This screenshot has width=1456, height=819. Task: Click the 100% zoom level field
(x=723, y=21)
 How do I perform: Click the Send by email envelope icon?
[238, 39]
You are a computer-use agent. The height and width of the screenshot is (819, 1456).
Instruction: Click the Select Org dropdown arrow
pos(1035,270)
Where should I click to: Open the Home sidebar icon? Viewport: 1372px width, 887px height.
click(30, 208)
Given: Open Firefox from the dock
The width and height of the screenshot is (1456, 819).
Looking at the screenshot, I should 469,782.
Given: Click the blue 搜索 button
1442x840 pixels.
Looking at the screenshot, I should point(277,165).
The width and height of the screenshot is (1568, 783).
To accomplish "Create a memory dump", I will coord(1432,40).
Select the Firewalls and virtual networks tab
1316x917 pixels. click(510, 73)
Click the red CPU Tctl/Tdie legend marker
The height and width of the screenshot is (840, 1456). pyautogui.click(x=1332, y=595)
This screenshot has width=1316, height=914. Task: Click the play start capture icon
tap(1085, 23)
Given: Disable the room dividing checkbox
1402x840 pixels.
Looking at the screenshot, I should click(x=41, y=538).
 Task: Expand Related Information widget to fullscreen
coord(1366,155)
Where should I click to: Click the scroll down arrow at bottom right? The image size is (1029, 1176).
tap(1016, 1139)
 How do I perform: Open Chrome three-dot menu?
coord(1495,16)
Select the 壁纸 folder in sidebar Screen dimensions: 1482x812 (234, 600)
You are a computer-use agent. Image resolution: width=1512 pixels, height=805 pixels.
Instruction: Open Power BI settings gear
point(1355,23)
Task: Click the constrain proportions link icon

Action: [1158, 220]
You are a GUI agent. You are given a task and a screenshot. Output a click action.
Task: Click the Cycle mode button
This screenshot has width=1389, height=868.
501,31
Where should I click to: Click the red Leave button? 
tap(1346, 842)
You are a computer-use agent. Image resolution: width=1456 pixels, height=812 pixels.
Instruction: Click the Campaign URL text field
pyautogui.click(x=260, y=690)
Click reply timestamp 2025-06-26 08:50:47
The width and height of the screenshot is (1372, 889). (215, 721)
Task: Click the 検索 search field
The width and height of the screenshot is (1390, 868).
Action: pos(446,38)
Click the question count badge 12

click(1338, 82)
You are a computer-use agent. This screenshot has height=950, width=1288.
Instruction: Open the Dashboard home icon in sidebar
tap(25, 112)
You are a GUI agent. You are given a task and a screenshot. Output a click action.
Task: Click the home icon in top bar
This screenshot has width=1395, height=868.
────
Instructions for the task -> The lines in the listing that include the word "computer" are to be counted; give only that number.

Written reply -> 4